Exercise directions
Extend the passage on love of neighbor past its last sentence, carrying on from where it stops.

== Supplied passage ==

Love of neighbor is a flagship commandment of Christianity. It is too often mentioned and too well known that it has become something as a matter of course, a rather silly and irrelevant stuff of a topic for little children. To love others could be good during much earlier times when people were kind and living was easy. Loving one’s neighbor is to pietistic during these trying days as well as too idealistic for this modern age of hard-hitting social realities when only the fittest eventually survive.
There is too much poverty, hunger and sickness. People are too poor to share the little they have. Food has become not only scarce but also very costly to give away. It is said that nine out of ten needy and sick individuals simply die due to lack of medicine. Millions of Filipinos do not have enough clothes to wear. In the same way, there are not few of them who live under bridges if not in dirty little carts they push to gather garbage.

===
== Recorded information ==

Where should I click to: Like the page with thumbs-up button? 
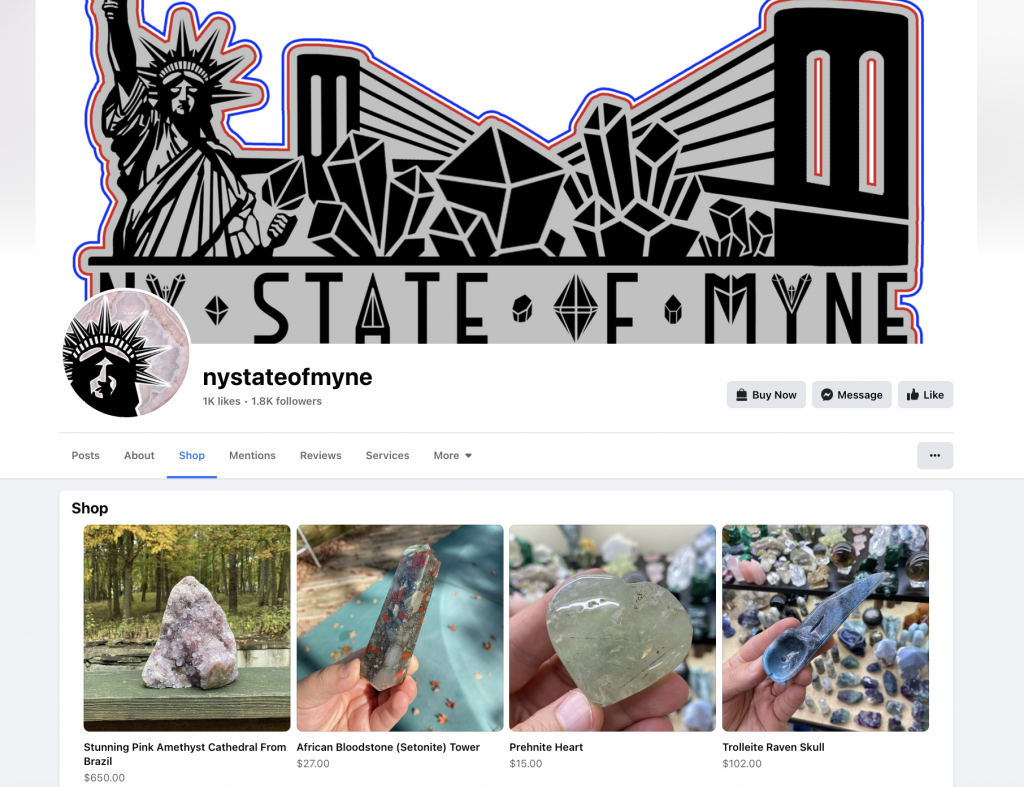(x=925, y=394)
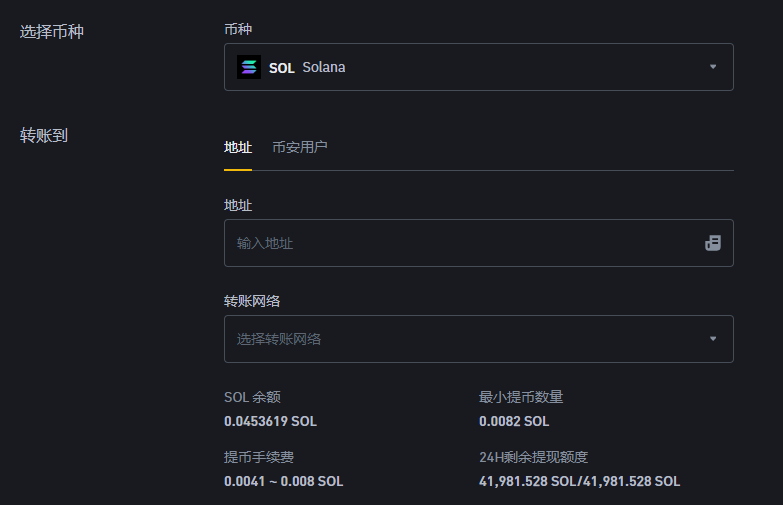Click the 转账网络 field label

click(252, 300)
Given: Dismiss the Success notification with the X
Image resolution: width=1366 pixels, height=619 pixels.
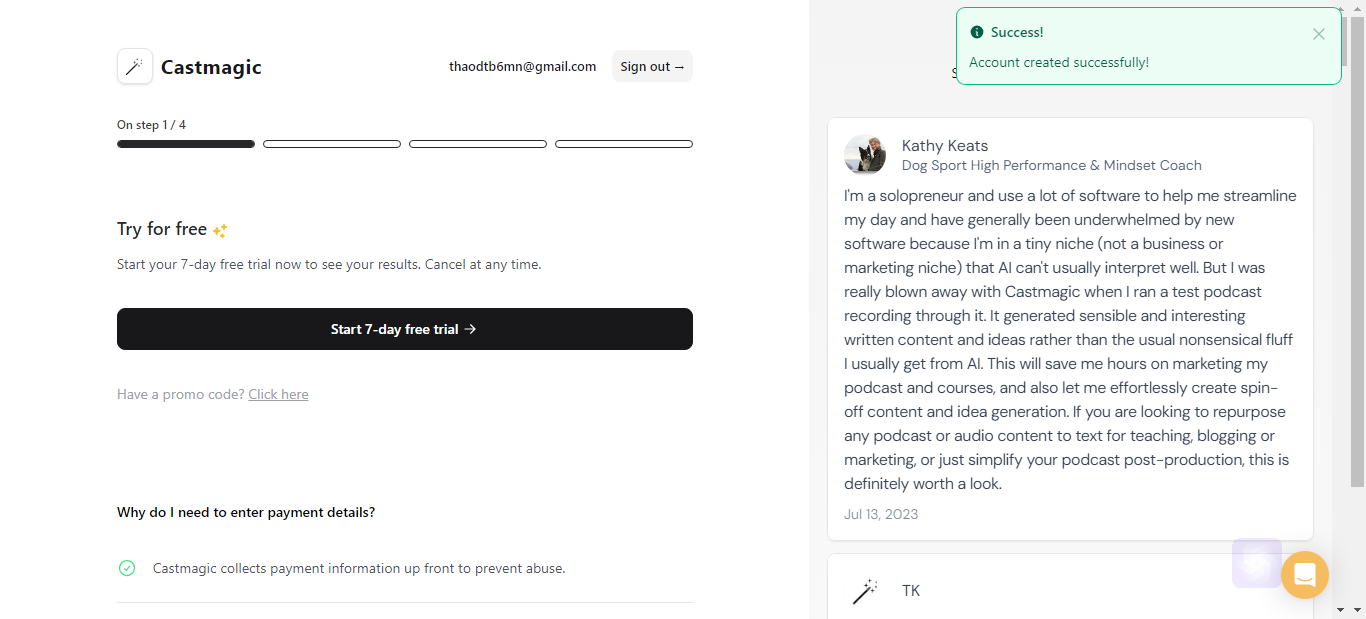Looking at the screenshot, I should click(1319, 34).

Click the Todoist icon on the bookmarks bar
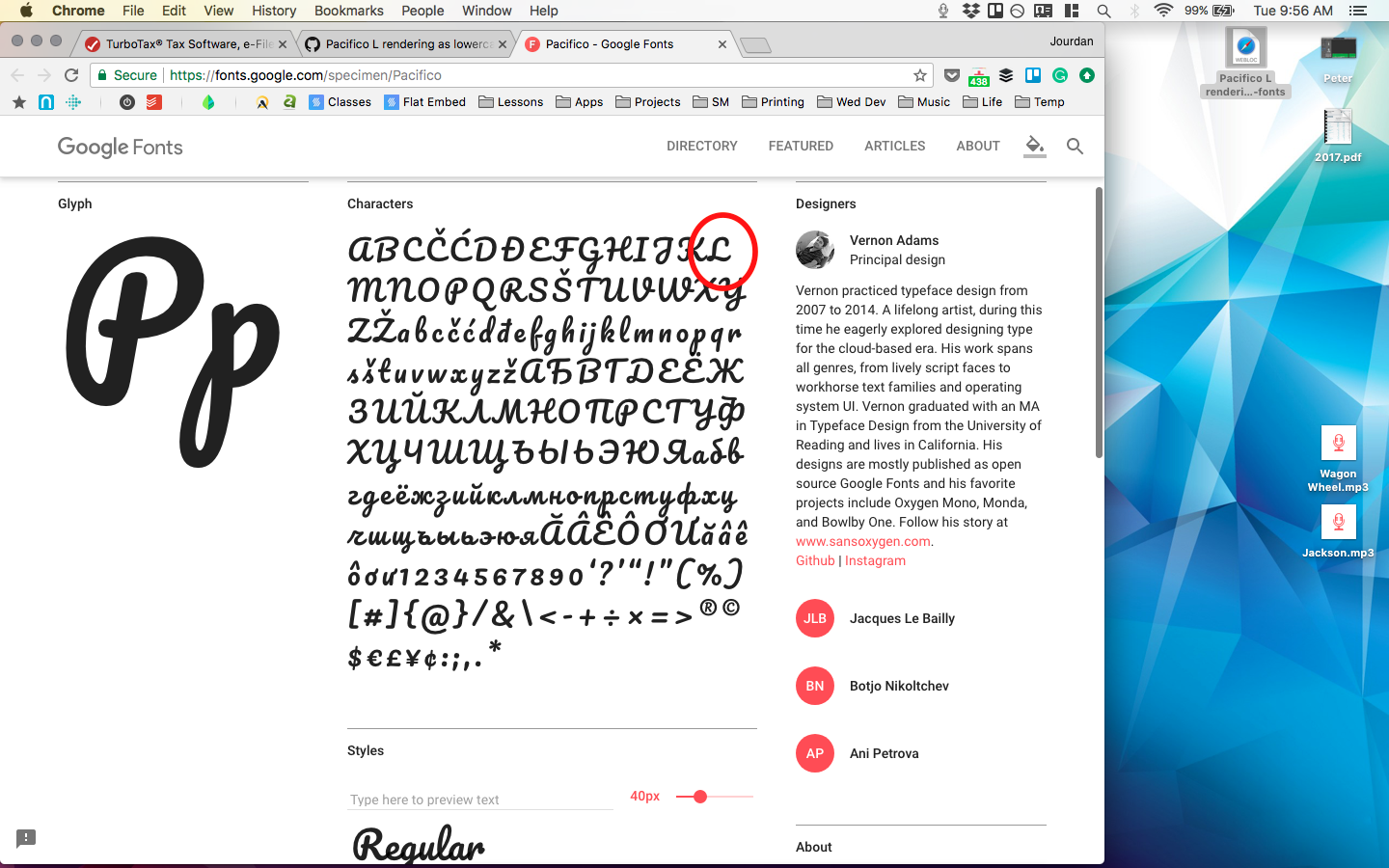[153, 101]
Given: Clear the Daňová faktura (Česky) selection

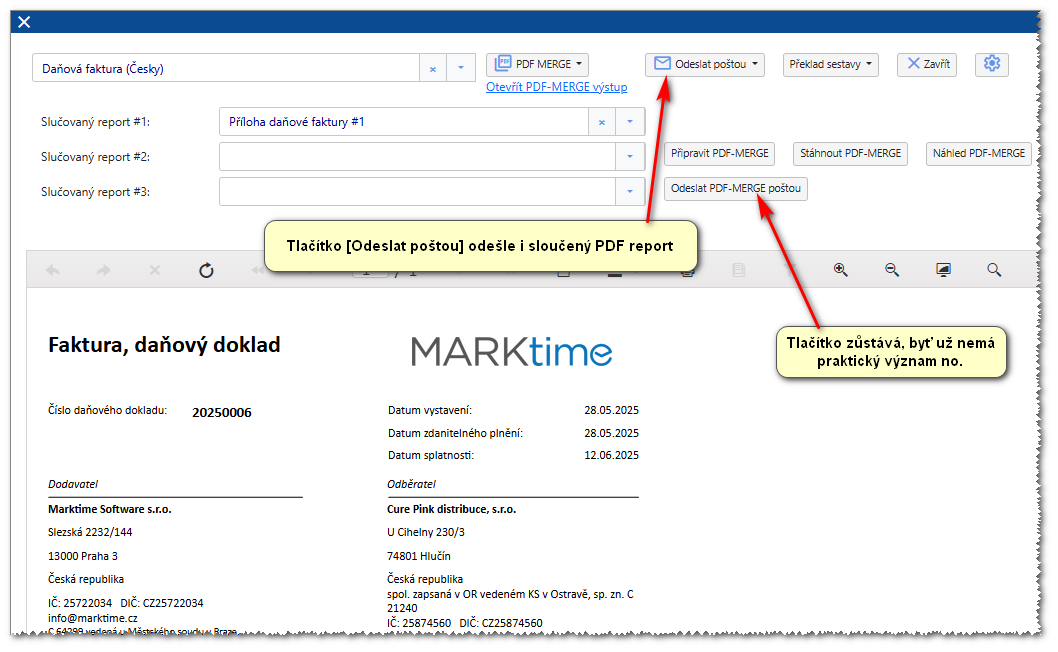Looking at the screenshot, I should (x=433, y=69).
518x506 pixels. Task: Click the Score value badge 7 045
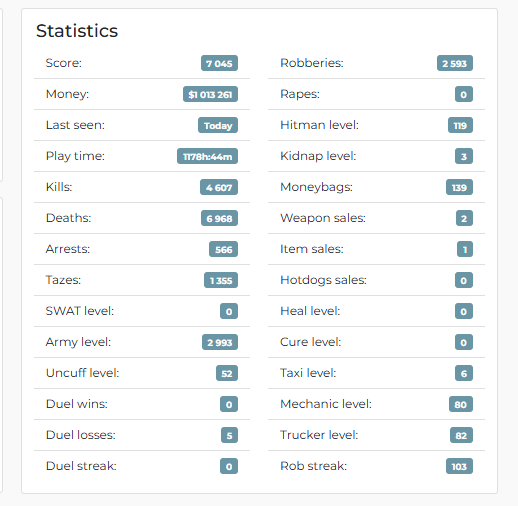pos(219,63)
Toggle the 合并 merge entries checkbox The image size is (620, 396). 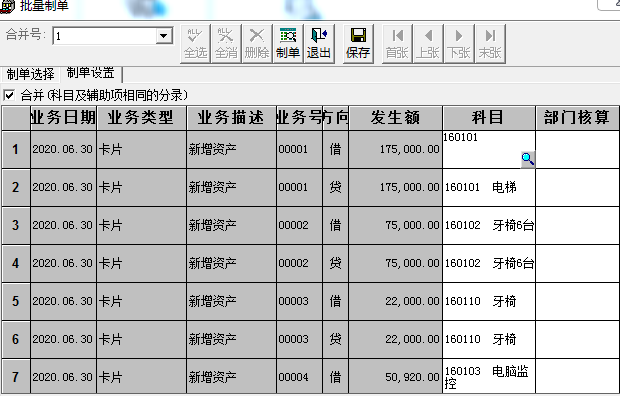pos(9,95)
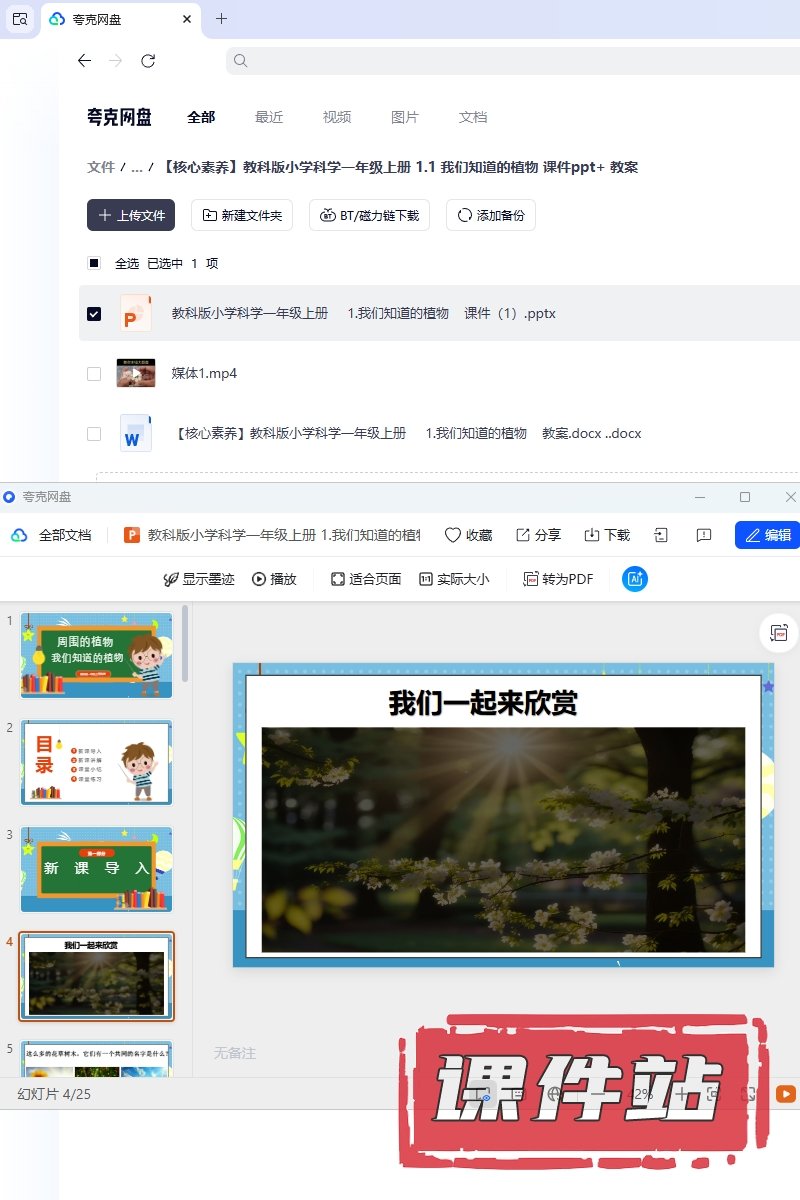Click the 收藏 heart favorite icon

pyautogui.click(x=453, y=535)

===

Response
Neighborly love is churchy. Charity is giving food to the hungry, clothes to the naked, and/or shelter to the homeless. Love of neighbor is a vain attempt to make the Philippines a dreamland, a futile effort to write the history of the country as an entertaining fable. Just as love of neighbor is something in cloud 9, charity is for some imagining heaven while sadly having his dirty feet on putrid mud. Filipinos now have no time to entertain such lofty thoughts, much less the opportunity for goody-goody acts. A rat race, everybody for himself, leaves others to suffer and die in peace— these are the updated social thoughts of today.
And that is precisely the big trouble with a radically wrong understanding of the imperative of love of neighbor, the very anemic observance of charity, the fatal identification of loving others with but giving them food, clothes and shelter. This is the impoverished perception and faulty observance of the Commandment of Love of Neighbor even among well meaning Christians and practicing Catholics. To equate loving others with but food for the stomach, clothes for the body and shelter for the head—this is but a little part of charity, the easier part of loving others. Some food to eat, something to lie on and a place to sleep—people even provide all these to their pet animals.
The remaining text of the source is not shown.